Sugar Army : Summertime Heavy
Summertime Heavy marks the return of brooding, simmering fuzz heroes Sugar Army. Summertime Heavy being just about the only two words that could so seamlessly describe this enigmatic batch of tunes. The West Oz outfit pricked ears nationwide off the back of their first release The Parallels Amongst Ourselves; Singles were heavily rotated, shows were sold out and festival main stages graced. As the lads were demoing tunes for album number two their bass player received a call from Birds Of Tokyo. “Hey man, wanna play bass in an ARIA winning, platinum selling, established rock'n'roll band? Probably some overseas travel in the future and festival headlines. Or do you wanna keep pushing the band you're in that could go either way?” So exit bass player and enter first album two hurdle. Rather than recruit a session musician, the three remaining members took care of the bass themselves. So while slightly rudimentary in places, it means there is a bit more space for the tortured guitars, the building drums and most importantly Patrick McLaughlin’s awesome vocals.

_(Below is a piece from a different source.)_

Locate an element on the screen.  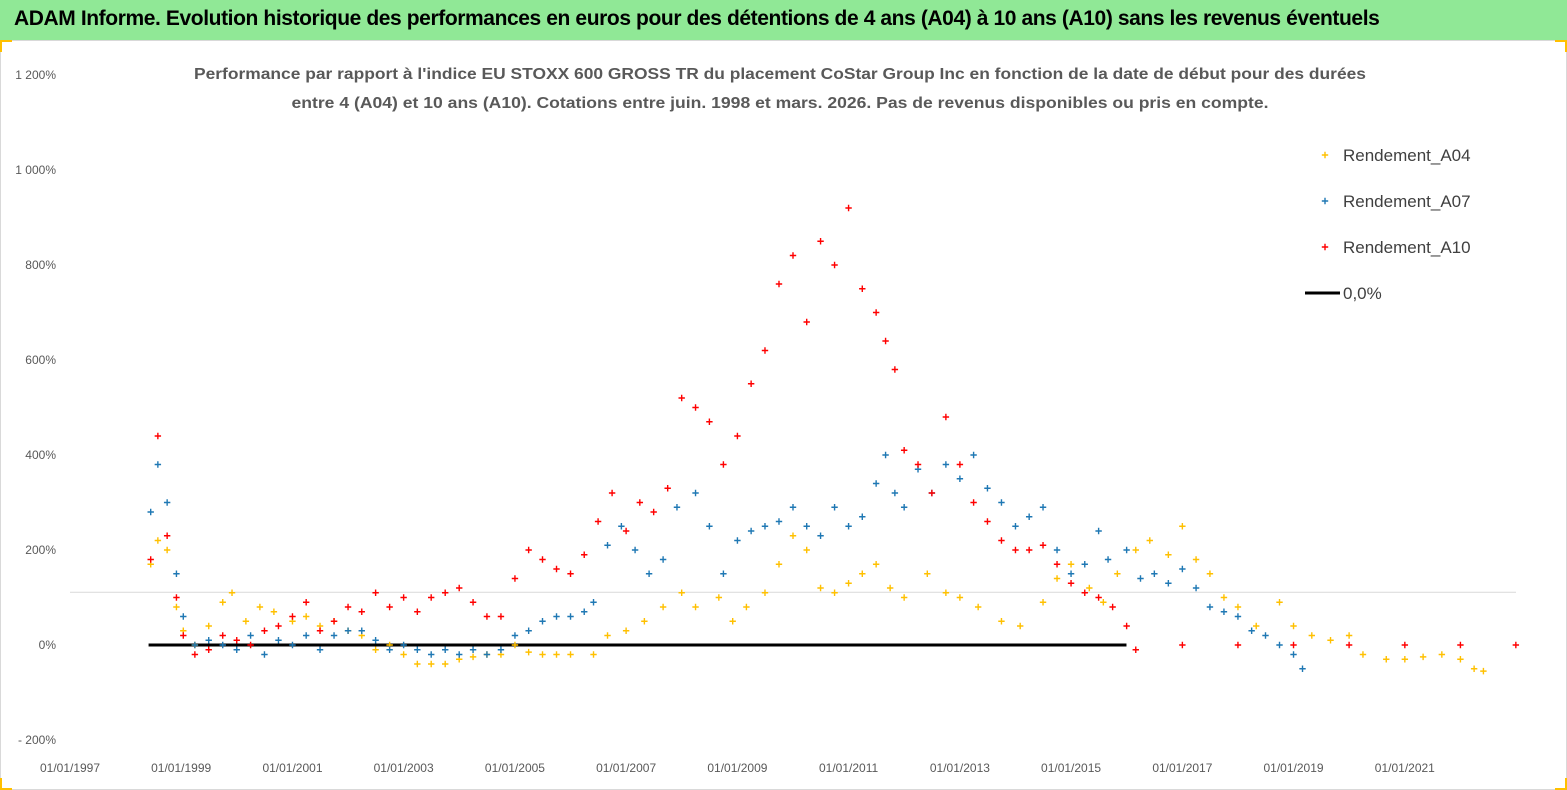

Future Spark is a great start to the album introduced with a riff that could only be Sugar Army. It’s all angles, angst and just enough pop to keep their listenership nice and broad. Their songs have a tendency to start building the second they begin. Will You Follow is testament to this – it’s stressful and perfectly cluttered. Hooks For Hands is the stand-out track and the obvious choice for first single. In Comes Light is my pick for its follow up. “We spent so long running away from danger” begins a frenetic and bitter-sweet pop song that is undeniably catchy and crafted in a similar vein to No Need For Lovers, arguably the stand out track from their debut. It’s a strong follow-up from Sugar Army, however whether it will have the impact of their first remains to be seen. The first just had so many interesting pop beasts, whereas this album seems more a reaffirmation of the band rather than an album that eclipses or progresses from the first, which isn’t a bad thing at all. It's bold, fun and a little creepy and once again McLaughlin’s lyrics and ability to craft a story can take you by surprise. Rock'n'roll for the pondering man.